Data provided
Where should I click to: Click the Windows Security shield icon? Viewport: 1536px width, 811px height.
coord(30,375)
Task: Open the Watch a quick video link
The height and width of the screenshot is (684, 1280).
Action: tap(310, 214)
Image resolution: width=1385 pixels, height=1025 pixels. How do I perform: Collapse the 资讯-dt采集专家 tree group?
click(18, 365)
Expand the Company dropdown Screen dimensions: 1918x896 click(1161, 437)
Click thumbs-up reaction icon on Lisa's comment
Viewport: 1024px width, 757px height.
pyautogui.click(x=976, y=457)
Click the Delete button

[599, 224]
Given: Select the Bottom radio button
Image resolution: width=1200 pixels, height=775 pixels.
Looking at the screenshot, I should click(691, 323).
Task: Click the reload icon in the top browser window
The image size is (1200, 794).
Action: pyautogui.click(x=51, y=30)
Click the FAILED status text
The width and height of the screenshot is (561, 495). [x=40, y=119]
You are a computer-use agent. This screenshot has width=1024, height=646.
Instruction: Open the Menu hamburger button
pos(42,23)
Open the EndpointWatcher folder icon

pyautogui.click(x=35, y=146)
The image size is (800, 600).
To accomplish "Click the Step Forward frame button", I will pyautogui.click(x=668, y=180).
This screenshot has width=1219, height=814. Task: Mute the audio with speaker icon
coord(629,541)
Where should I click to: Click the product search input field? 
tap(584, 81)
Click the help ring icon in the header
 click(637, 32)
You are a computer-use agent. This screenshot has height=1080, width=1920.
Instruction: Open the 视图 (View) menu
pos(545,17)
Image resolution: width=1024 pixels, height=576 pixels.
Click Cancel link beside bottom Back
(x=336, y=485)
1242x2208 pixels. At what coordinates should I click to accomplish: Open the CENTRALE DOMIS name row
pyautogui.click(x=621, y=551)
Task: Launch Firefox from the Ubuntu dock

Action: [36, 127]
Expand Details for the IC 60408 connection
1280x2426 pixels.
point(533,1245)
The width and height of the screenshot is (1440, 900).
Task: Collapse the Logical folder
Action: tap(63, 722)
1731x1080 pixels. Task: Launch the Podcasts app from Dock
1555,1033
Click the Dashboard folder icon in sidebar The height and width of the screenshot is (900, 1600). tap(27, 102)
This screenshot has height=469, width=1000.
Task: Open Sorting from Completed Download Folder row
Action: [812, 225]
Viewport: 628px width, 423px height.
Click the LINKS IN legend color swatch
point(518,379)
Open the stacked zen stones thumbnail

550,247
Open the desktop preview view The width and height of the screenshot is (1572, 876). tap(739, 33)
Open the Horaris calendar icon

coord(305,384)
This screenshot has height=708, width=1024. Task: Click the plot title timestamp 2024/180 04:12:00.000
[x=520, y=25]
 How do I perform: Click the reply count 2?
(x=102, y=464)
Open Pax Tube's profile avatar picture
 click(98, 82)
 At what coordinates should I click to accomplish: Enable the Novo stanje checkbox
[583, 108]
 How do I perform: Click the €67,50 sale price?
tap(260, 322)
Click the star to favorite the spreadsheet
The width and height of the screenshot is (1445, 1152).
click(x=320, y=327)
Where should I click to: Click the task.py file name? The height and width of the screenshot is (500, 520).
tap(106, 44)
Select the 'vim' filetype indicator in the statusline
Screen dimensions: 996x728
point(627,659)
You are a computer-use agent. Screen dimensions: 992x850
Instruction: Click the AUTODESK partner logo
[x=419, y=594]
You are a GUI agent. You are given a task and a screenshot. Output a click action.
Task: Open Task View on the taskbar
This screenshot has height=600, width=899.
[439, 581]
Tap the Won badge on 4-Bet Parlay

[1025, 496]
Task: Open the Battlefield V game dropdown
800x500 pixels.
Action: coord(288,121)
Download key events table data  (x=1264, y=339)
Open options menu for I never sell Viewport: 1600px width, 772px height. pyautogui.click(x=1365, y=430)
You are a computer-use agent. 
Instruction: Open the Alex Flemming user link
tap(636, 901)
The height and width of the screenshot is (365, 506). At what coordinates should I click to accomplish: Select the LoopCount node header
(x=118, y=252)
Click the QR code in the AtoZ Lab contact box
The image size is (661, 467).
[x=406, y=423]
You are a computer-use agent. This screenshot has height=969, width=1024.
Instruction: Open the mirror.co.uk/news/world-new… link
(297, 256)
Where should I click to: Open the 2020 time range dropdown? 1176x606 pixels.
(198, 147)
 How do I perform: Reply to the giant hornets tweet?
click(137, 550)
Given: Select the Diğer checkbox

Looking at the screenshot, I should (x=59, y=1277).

Task
Write out the material once more so that every line matches exactly.

Result
Where should I click to: Click the Windows Security shield icon? Viewport: 1536px width, 811px height.
coord(30,375)
Task: Open the Watch a quick video link
The height and width of the screenshot is (684, 1280).
Action: tap(310, 214)
Image resolution: width=1385 pixels, height=1025 pixels. How do I perform: Collapse the 资讯-dt采集专家 tree group?
click(18, 365)
Expand the Company dropdown Screen dimensions: 1918x896 click(1161, 437)
Click thumbs-up reaction icon on Lisa's comment
Viewport: 1024px width, 757px height.
pyautogui.click(x=976, y=457)
Click the Delete button

[599, 224]
Given: Select the Bottom radio button
Image resolution: width=1200 pixels, height=775 pixels.
Looking at the screenshot, I should click(691, 323).
Task: Click the reload icon in the top browser window
The image size is (1200, 794).
Action: pyautogui.click(x=51, y=30)
Click the FAILED status text
The width and height of the screenshot is (561, 495). [x=40, y=119]
You are a computer-use agent. This screenshot has width=1024, height=646.
Instruction: Open the Menu hamburger button
pos(42,23)
Open the EndpointWatcher folder icon

pyautogui.click(x=35, y=146)
The image size is (800, 600).
To accomplish "Click the Step Forward frame button", I will pyautogui.click(x=668, y=180).
This screenshot has width=1219, height=814. Task: Mute the audio with speaker icon
coord(629,541)
Where should I click to: Click the product search input field? 
tap(584, 81)
Click the help ring icon in the header
 click(637, 32)
You are a computer-use agent. This screenshot has height=1080, width=1920.
Instruction: Open the 视图 (View) menu
pos(545,17)
Image resolution: width=1024 pixels, height=576 pixels.
Click Cancel link beside bottom Back
(x=336, y=485)
1242x2208 pixels. At what coordinates should I click to accomplish: Open the CENTRALE DOMIS name row
pyautogui.click(x=621, y=551)
Task: Launch Firefox from the Ubuntu dock

Action: [36, 127]
Expand Details for the IC 60408 connection
1280x2426 pixels.
point(533,1245)
The width and height of the screenshot is (1440, 900).
Task: Collapse the Logical folder
Action: tap(63, 722)
1731x1080 pixels. Task: Launch the Podcasts app from Dock
1555,1033
Click the Dashboard folder icon in sidebar The height and width of the screenshot is (900, 1600). tap(27, 102)
This screenshot has height=469, width=1000.
Task: Open Sorting from Completed Download Folder row
Action: [812, 225]
Viewport: 628px width, 423px height.
Click the LINKS IN legend color swatch
point(518,379)
Open the stacked zen stones thumbnail

550,247
Open the desktop preview view The width and height of the screenshot is (1572, 876). tap(739, 33)
Open the Horaris calendar icon

coord(305,384)
This screenshot has height=708, width=1024. Task: Click the plot title timestamp 2024/180 04:12:00.000
[x=520, y=25]
 How do I perform: Click the reply count 2?
(x=102, y=464)
Open Pax Tube's profile avatar picture
 click(98, 82)
 At what coordinates should I click to accomplish: Enable the Novo stanje checkbox
[583, 108]
 How do I perform: Click the €67,50 sale price?
tap(260, 322)
Click the star to favorite the spreadsheet
The width and height of the screenshot is (1445, 1152).
click(x=320, y=327)
Where should I click to: Click the task.py file name? The height and width of the screenshot is (500, 520).
tap(106, 44)
Select the 'vim' filetype indicator in the statusline
Screen dimensions: 996x728
point(627,659)
You are a computer-use agent. Screen dimensions: 992x850
Instruction: Click the AUTODESK partner logo
[x=419, y=594]
You are a GUI agent. You are given a task and a screenshot. Output a click action.
Task: Open Task View on the taskbar
This screenshot has height=600, width=899.
[439, 581]
Tap the Won badge on 4-Bet Parlay

[1025, 496]
Task: Open the Battlefield V game dropdown
800x500 pixels.
Action: coord(288,121)
Download key events table data  (x=1264, y=339)
Open options menu for I never sell Viewport: 1600px width, 772px height. pyautogui.click(x=1365, y=430)
You are a computer-use agent. 
Instruction: Open the Alex Flemming user link
tap(636, 901)
The height and width of the screenshot is (365, 506). At what coordinates should I click to accomplish: Select the LoopCount node header
(x=118, y=252)
Click the QR code in the AtoZ Lab contact box
The image size is (661, 467).
[x=406, y=423]
You are a computer-use agent. This screenshot has height=969, width=1024.
Instruction: Open the mirror.co.uk/news/world-new… link
(297, 256)
Where should I click to: Open the 2020 time range dropdown? 1176x606 pixels.
(198, 147)
 How do I perform: Reply to the giant hornets tweet?
click(137, 550)
Given: Select the Diğer checkbox

Looking at the screenshot, I should (x=59, y=1277).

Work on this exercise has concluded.